Image by Joshua Miranda from Pixabay
by Kelli Bowen
I have transitioned back to work at the office, but am still working some hours at home. During this time of transition, I have realized my working-from-home struggles seem a bit more colorful than my office struggles. Read on…
For a change of scenery, I sometimes work in my kitchen instead of from my bedroom closet. The other day I was walking from the kitchen to the bedroom with my laptop, I had a video call coming in so I tried answering it while I walked to my bedroom, but another coworker happened to be instant-messaging me at the same time. This seemed to be causing a communication-triangle-of-doom glitch that wouldn’t allow me to answer the video call. Then my toe found the blunt end of an immovable object and I lost my balance and fell, toe throbbing, I saved the laptop with some less-than-graceful acrobatics. “Mother @——!!!” I let out one of the big-bad swears while I landed on my elbow-knee-face. I regained my balance and my composure and looked down at my computer screen. It turns out I had actually answered the call, and my coworker’s face was inquisitively looking at me. “Hi… Umm…. How’s it going?”
Tiring of Playdoh, Miss A and Miss E asked if they could go out onto the front stoop. Sure. I was in my office/closet with no view of that side of the house. After a few minutes Miss A let out a blood-curdling scream. I jumped up and in the 17 seconds it took me to run from my desk to the door, 879 scenarios ran through my head: profuse bleeding, is she severed? Why am I not watching her more closely? Is social services on the way? They had to have heard. Is she being abducted? Did aliens land and she’s being beamed up?!? What horrific debilitating experience is my youngest being subjected to???? I hit the door and saw Miss A pointing and simply said: “June beetle.”

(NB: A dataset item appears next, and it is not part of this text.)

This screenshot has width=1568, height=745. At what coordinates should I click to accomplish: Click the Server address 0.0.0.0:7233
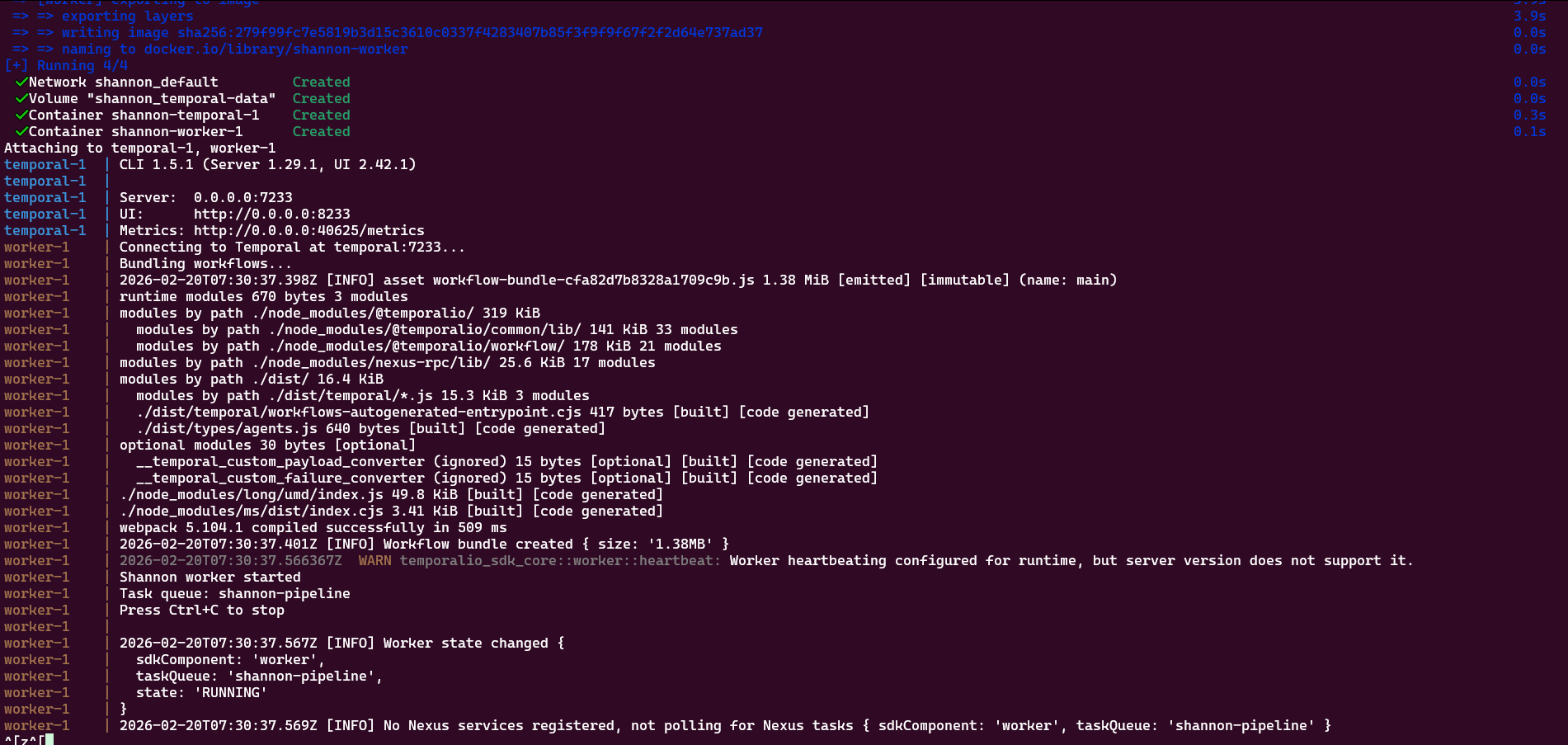point(242,197)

I’m on a video call with the company’s CFO trying to find the root of a discrepancy. Miss A walks in.
“I want a ‘nack.” She’s left me alone for almost an hour, NOW she needs a snack.
I mute the line: “Mommy’s on the phone right now, I’ll make you lunch when I take my break in 20 minutes.” I’m doing the thing where I’m trying to talk without moving my lips so my coworker doesn’t realize I’m arguing with a 4-year-old. Miss A takes a step closer:
“I want a ‘nack…” Oh crap. She knows I’m cornered. I side-eye her, and with the no-lip-moving sternness, I keep the line muted “Give me 10 minutes and I’ll take a break.” Evil pre-K eye-glimmer. I just leave mute on, I know she’s about to blow.
“I want a ‘nack!!!!” She wanders off satisfied with herself…probably to find a snack. “Love you Mama!”
I have no idea what the CFO said but I think we found the problem, pretty sure I am not getting fired, but I can’t be sure, I have no idea what was said. I’ll clean my desk the next time I’m at the office-office just in case.
If you’re struggling with your work dynamic, take heart: there are lots of us struggling, and at least we don’t have the Corona-19-Murder Hornet-Covid-Apocalypse-riot-virus…yet.
Kelli makes her home in rural Cass County with her husband, two daughters (8 and 4), three dogs, and random poultry. She works for a regional seed company by day and tries to be an alright mom, wife, friend and writer by night.